A presidenta da Federação Nacional dos Jornalistas (FENAJ), Samira de Castro, participou, no dia 27 de abril, do SIJEM – Simpósio Internacional de Jornalismo e Educação Midiática, contribuindo com o debate sobre os desafios do jornalismo na era digital. A conferência contou com mediação do professor Samuel Lima e participação da professora Ana Regina Rego.
Com o tema “Comunicação, Cultura e Cidadania: o papel do jornalismo na educação para o mundo digital”, a mesa integrou a programação do evento, que neste ano discutiu “Cidadania e Democracia na Era das Plataformas e da Inteligência Artificial”.

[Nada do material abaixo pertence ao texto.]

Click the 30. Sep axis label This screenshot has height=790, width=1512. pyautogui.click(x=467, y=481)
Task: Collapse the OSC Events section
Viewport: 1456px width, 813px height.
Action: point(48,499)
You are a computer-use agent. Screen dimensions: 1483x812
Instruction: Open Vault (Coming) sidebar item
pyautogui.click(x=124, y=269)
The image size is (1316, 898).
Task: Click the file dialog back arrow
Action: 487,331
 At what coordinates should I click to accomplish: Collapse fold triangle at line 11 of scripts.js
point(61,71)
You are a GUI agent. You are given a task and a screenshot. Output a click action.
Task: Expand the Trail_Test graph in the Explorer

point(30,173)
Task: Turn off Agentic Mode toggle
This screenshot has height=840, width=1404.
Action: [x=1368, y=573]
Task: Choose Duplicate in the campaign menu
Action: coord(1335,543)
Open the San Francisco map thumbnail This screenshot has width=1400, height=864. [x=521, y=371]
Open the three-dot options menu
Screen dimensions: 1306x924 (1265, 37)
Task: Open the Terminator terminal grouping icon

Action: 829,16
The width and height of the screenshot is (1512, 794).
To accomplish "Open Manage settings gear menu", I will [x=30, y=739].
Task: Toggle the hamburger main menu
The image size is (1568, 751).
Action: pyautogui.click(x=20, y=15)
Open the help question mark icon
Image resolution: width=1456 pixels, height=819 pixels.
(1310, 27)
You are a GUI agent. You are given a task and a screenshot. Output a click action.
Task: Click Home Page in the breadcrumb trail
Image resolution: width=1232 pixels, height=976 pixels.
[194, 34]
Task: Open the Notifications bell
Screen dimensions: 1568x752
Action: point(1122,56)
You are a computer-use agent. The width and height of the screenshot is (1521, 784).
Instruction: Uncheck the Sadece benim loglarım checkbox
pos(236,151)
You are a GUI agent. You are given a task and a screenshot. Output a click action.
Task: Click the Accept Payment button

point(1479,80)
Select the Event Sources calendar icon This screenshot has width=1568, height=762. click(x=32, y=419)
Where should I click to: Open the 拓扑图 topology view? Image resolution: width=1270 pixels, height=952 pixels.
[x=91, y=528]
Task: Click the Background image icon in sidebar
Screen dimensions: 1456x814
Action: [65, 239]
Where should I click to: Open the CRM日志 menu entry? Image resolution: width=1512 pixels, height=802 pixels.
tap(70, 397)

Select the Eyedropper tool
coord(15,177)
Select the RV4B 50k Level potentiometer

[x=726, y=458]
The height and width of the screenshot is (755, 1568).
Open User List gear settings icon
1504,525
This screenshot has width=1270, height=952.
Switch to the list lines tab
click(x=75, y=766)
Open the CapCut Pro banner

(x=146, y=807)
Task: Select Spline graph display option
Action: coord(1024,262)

Durante sua intervenção, Samira de Castro ressaltou o papel pedagógico do jornalismo na formação de cidadãos críticos, destacando que a educação midiática vai além do combate à desinformação e envolve a construção de uma cultura de leitura crítica da realidade.
“A educação midiática não é apenas ensinar a identificar fake news. É formar sujeitos capazes de compreender os interesses por trás das narrativas, de interpretar o mundo com autonomia e de participar de forma qualificada do debate público”, afirmou.
A presidenta da FENAJ também abordou os desafios enfrentados pelo jornalismo em um cenário de evasão do público das notícias, marcado por desconfiança, sobrecarga informativa e distanciamento entre conteúdo jornalístico e a vida cotidiana das pessoas.
Para ela, é necessário repensar práticas e fortalecer a conexão com os territórios e com as demandas concretas da população. “O jornalismo precisa ser mais relevante, mais próximo e mais responsável. Não basta informar, é preciso fazer sentido na vida das pessoas”, pontuou.
Outro destaque da fala foi a importância de integrar a educação midiática ao próprio fazer jornalístico e ao sistema educacional. Samira defendeu que o tema seja trabalhado de forma transversal na educação básica, articulando leitura crítica, produção de conteúdo e compreensão do funcionamento das plataformas digitais.
“A escola é um espaço estratégico, mas isso exige investimento na formação de professores, autonomia pedagógica e compromisso com a diversidade de perspectivas. E exige também que o próprio jornalismo esteja aberto à crítica”, destacou.
Ao lado da professora Ana Regina Rego, a presidenta da FENAJ também refletiu sobre os impactos das plataformas digitais na circulação da informação e a necessidade de regulação para garantir um ambiente informacional mais democrático.
Encerrando sua participação, Samira reforçou que o fortalecimento do jornalismo é condição essencial para a democracia. “Não se trata apenas de acompanhar as transformações tecnológicas, mas de reafirmar o compromisso do jornalismo com a cidadania e com o direito à informação de qualidade”, concluiu.
O SIJEM reuniu pesquisadores, profissionais e estudantes para debater o papel da comunicação e da educação midiática frente aos desafios contemporâneos, reforçando a importância do diálogo entre universidade, sociedade e campo profissional.